Supplied material
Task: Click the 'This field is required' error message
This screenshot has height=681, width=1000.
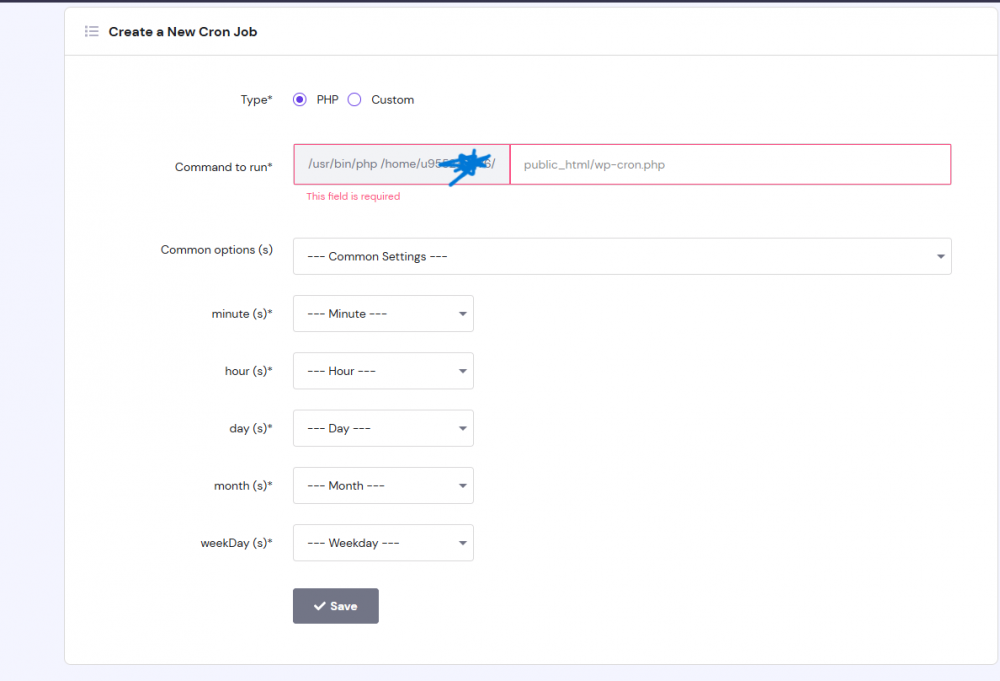Action: point(353,196)
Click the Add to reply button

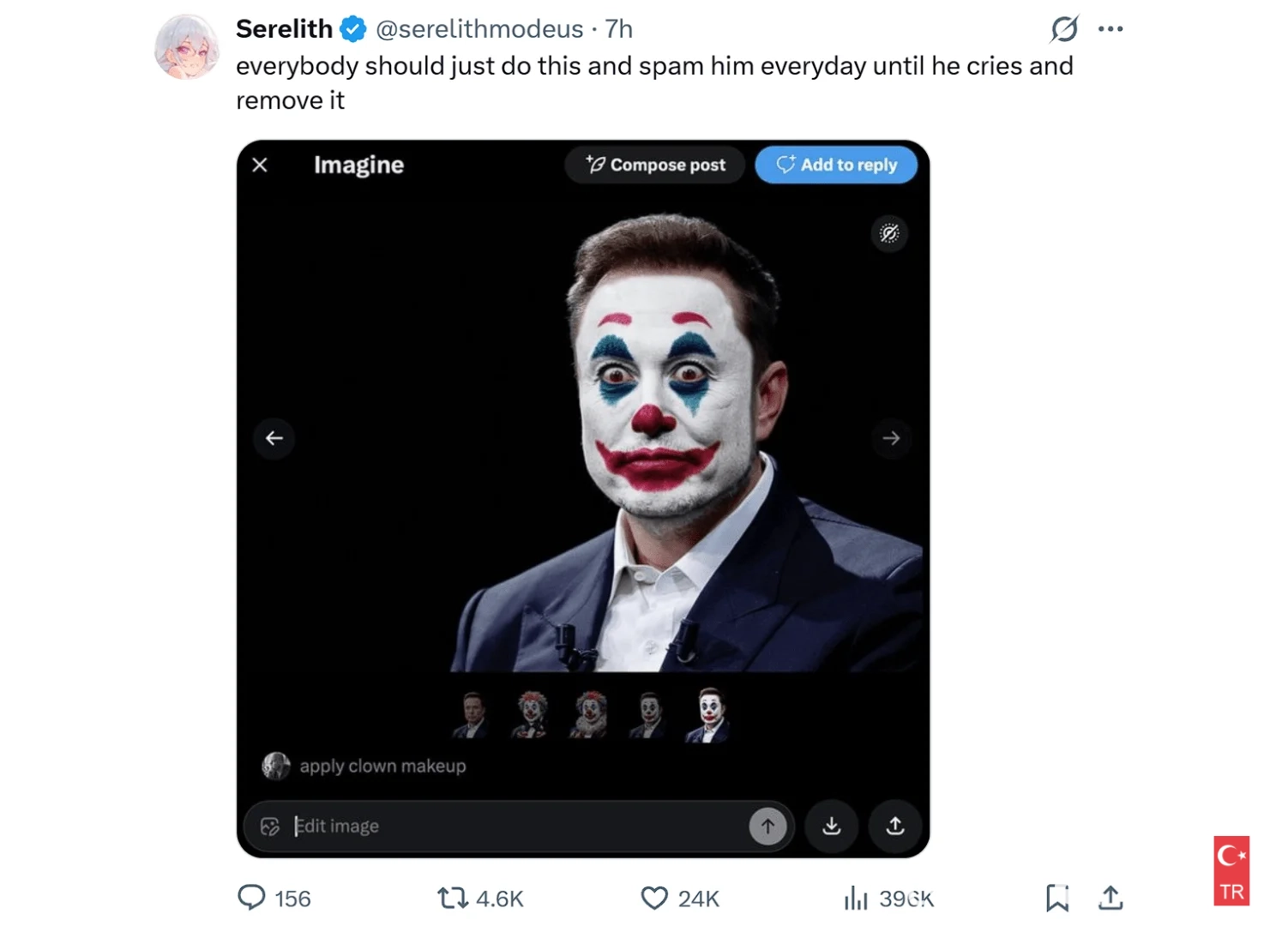pyautogui.click(x=836, y=165)
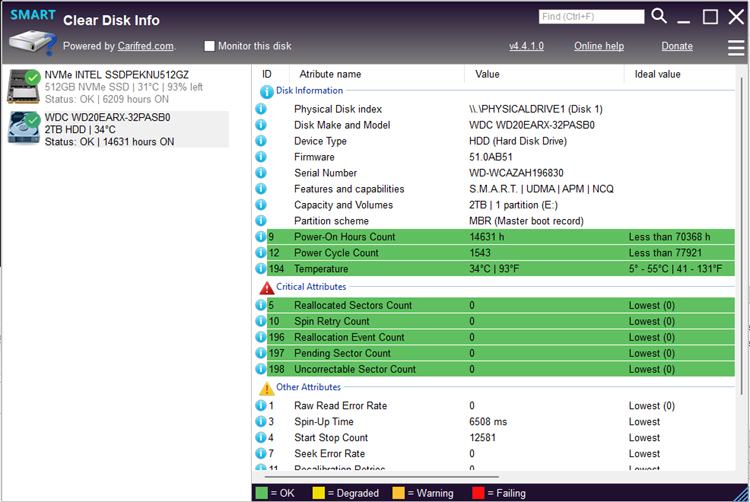Click info icon beside Temperature row
This screenshot has height=502, width=750.
tap(261, 269)
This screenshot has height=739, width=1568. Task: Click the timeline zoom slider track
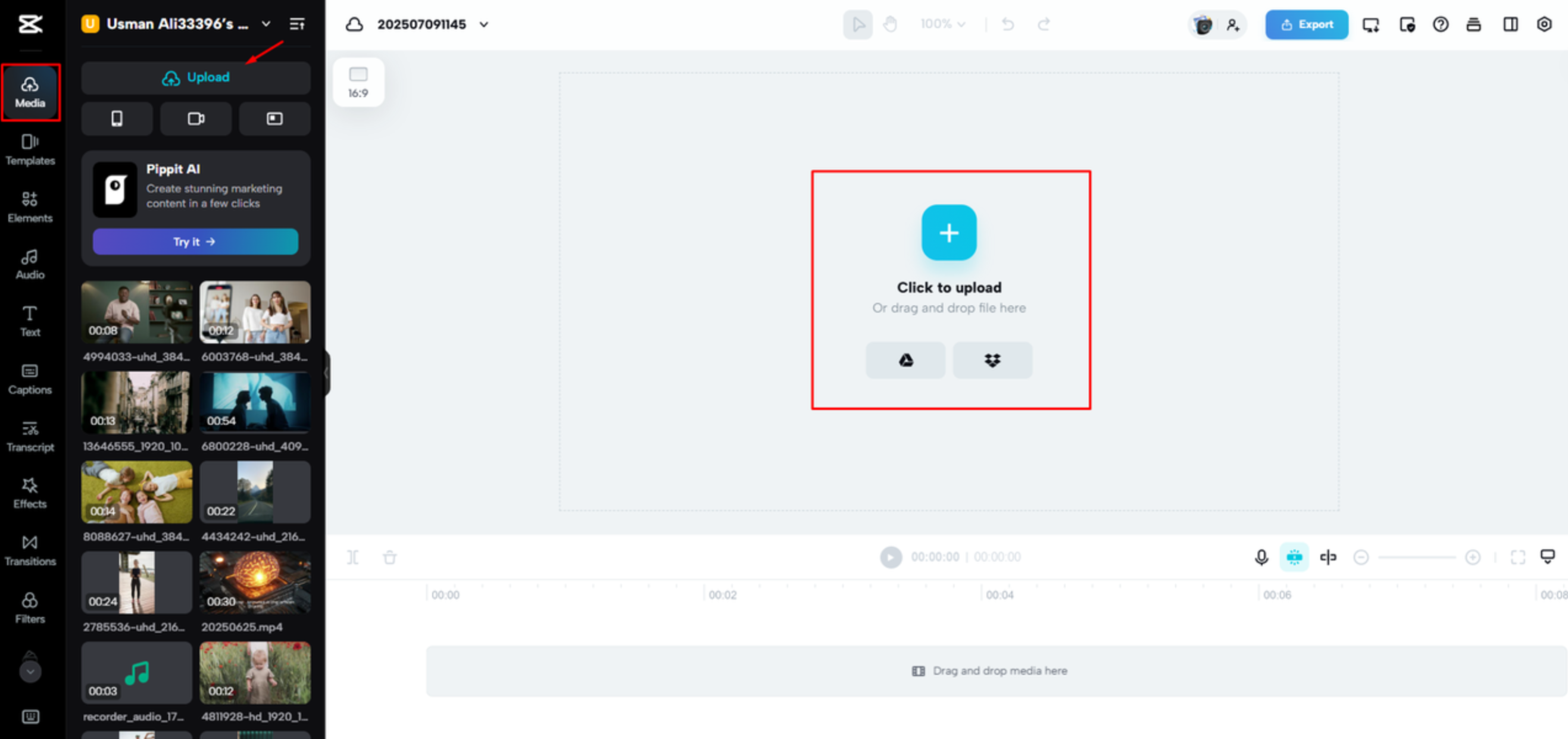point(1416,556)
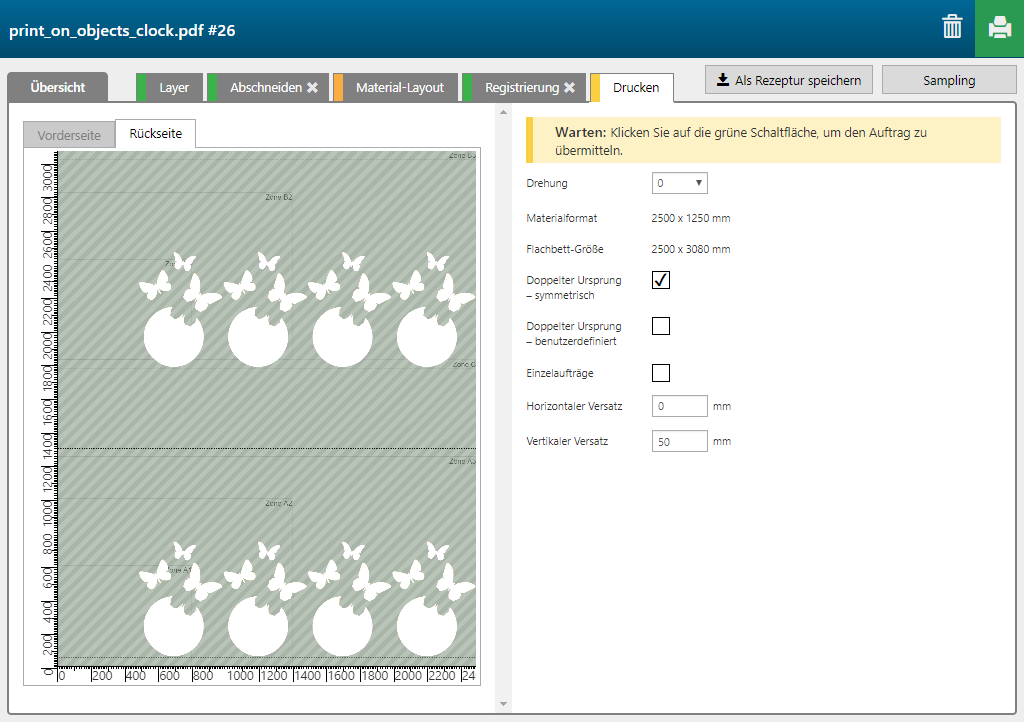Open the Übersicht tab

tap(57, 88)
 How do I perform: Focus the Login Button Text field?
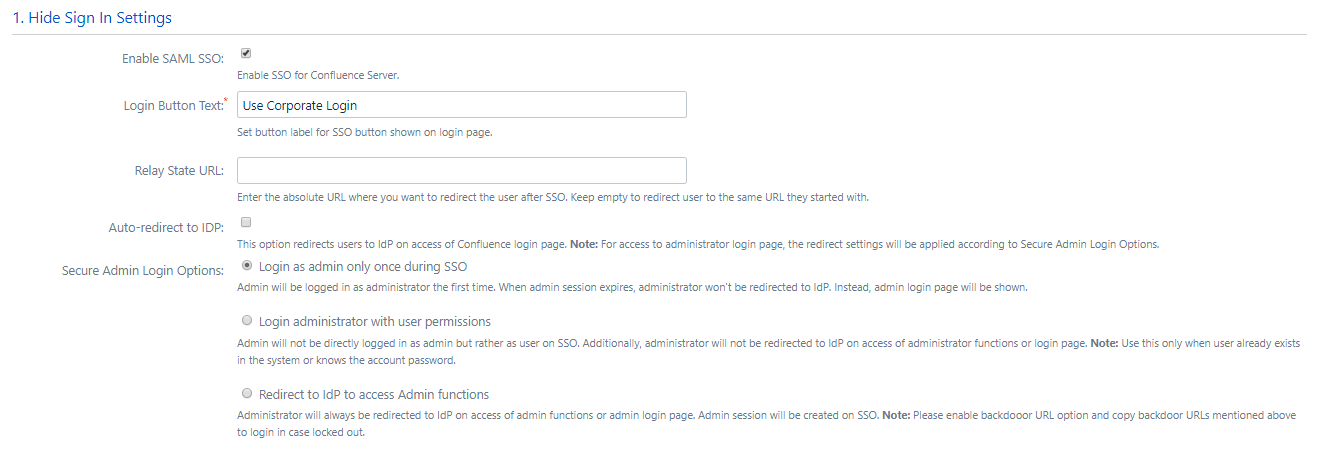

Goal
Copy out all the lines above word for word, leaving out the pictures.

Answer below
Task: Click the 'This field is required' error message
This screenshot has height=681, width=1000.
Action: point(353,196)
Click the Add to reply button

pyautogui.click(x=836, y=165)
Click info icon beside Temperature row
This screenshot has height=502, width=750.
tap(261, 269)
This screenshot has height=739, width=1568. Task: Click the timeline zoom slider track
point(1416,556)
Open the Übersicht tab

tap(57, 88)
 How do I perform: Focus the Login Button Text field?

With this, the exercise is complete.